# [Objetivo proposto 1]
Responda às perguntas sobre o texto a respeito da transfobia em Pernambuco:
(a) Quantas mulheres trans foram assassinadas em fevereiro?
(b) Que posição Pernambuco ocupou em 2021 no ranking de assassinatos de pessoas trans elaborado pela Antra?
(c) Quantos transfeminicídios o estado registrou no ano anterior a 2021?
# [Objetivo proposto 2]
Reproduza fielmente o trecho do texto sobre a transfobia em Pernambuco que começa em "Crédito: Arcugay/Wikimedia commons" e termina em "longo deste ano.".
# [Objetivo proposto 3]
Relacione todos os municípios pernambucanos citados no texto sobre a transfobia em Pernambuco.

# [Trecho fornecido]
*-*-*

Giovanna Carneiro / 20/02/2022

Crédito: Arcugay/Wikimedia commons

A transfobia continua a fazer vítimas em Pernambuco. Os assassinatos de três mulheres trans em fevereiro – duas mortes aconteceram em São Bento do Una, no Agreste e outra em Palmares, na Mata Sul – somaram-se a outro caso registrado nos primeiros do ano no Cabo de Santo Agostinho, dando sinais de que o crescimento expressivo deste tipo de crime ao longo de 2021 poderá ter continuidade ao longo deste ano.

As vítimas foram mortas por disparos de arma de fogo, passaram a fazer parte de uma estatística que comprova a escalada de violência contra a população trans e de travestis do estado. De acordo com o dossiê anual da Associação Nacional de Travestis e Transexuais do Brasil (Antra), em 2021, Pernambuco ficou em quinto lugar no ranking do maior número de assassinatos de pessoas trans, com 11 casos, subindo duas posições em relação ao ano anterior, quando registrou 7 transfeminicídios. O documento indicou também que o Brasil continua sendo o país que mais mata pessoas trans no mundo.

Com os assassinatos do último fim de semana, em apenas dois meses o estado já registrou 4 assassinatos de pessoas trans, ou seja, mais da metade do que foi registrado em todo ano de 2020. Em nota, a Polícia Civil de Pernambuco afirmou que as investigações dos assassinatos já foram iniciadas e seguem até que os crimes sejam esclarecidos, mas não informaram se os suspeitos foram identificados ou detidos.

*-*-*

# [Registros de dados]
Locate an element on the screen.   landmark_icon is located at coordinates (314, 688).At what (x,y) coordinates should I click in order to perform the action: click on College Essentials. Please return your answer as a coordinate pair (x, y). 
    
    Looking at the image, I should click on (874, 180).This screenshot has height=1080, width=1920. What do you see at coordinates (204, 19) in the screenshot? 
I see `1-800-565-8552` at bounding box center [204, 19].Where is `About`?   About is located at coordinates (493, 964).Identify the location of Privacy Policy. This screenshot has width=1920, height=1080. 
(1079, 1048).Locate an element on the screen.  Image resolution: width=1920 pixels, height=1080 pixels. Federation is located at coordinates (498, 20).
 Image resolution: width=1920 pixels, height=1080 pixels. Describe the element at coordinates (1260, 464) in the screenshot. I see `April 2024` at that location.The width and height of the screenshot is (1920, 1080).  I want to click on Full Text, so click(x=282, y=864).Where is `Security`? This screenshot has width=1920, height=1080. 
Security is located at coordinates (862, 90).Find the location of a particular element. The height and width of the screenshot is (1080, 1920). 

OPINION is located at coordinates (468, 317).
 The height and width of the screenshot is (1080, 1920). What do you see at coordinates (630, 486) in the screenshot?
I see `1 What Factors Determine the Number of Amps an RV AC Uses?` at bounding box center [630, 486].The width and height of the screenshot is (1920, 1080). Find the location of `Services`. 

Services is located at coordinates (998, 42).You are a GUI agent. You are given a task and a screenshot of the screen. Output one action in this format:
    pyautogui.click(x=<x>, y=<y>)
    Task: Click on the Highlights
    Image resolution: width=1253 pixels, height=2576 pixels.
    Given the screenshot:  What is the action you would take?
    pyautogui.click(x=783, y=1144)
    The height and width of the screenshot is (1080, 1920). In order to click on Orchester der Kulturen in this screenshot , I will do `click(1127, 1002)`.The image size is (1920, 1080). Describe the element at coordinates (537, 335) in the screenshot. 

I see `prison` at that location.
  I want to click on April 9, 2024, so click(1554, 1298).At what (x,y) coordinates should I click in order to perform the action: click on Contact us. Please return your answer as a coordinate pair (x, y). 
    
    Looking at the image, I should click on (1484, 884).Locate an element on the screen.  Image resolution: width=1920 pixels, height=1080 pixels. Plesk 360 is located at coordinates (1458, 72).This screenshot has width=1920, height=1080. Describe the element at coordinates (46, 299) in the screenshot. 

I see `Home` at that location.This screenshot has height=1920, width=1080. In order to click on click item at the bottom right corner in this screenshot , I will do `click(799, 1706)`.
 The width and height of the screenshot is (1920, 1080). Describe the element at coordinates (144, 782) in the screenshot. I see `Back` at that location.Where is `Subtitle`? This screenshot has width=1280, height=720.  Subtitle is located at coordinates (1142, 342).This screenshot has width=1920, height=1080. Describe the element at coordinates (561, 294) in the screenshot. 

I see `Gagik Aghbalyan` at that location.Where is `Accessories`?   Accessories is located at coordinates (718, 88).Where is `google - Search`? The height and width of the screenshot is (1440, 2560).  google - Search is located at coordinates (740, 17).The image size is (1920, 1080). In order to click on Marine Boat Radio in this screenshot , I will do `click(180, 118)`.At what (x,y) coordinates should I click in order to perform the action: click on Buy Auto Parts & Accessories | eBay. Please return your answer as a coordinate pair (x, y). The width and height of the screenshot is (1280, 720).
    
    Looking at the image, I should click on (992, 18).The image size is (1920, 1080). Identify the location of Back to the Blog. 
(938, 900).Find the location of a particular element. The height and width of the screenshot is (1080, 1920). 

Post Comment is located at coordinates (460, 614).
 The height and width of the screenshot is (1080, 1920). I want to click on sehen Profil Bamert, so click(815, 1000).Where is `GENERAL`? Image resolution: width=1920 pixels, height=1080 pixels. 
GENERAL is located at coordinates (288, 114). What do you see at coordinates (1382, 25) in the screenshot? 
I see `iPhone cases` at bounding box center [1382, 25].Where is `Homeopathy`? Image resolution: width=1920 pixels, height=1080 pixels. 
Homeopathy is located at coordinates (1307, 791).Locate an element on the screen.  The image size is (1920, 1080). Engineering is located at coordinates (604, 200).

*-*-*

# [Resolução completa 1]
(a) Três mulheres trans.
(b) O quinto lugar, com 11 casos.
(c) 7 transfeminicídios.

# [Resolução completa 2]
Crédito: Arcugay/Wikimedia commons

A transfobia continua a fazer vítimas em Pernambuco. Os assassinatos de três mulheres trans em fevereiro – duas mortes aconteceram em São Bento do Una, no Agreste e outra em Palmares, na Mata Sul – somaram-se a outro caso registrado nos primeiros do ano no Cabo de Santo Agostinho, dando sinais de que o crescimento expressivo deste tipo de crime ao longo de 2021 poderá ter continuidade ao longo deste ano.

# [Resolução completa 3]
- São Bento do Una
- Palmares
- Cabo de Santo Agostinho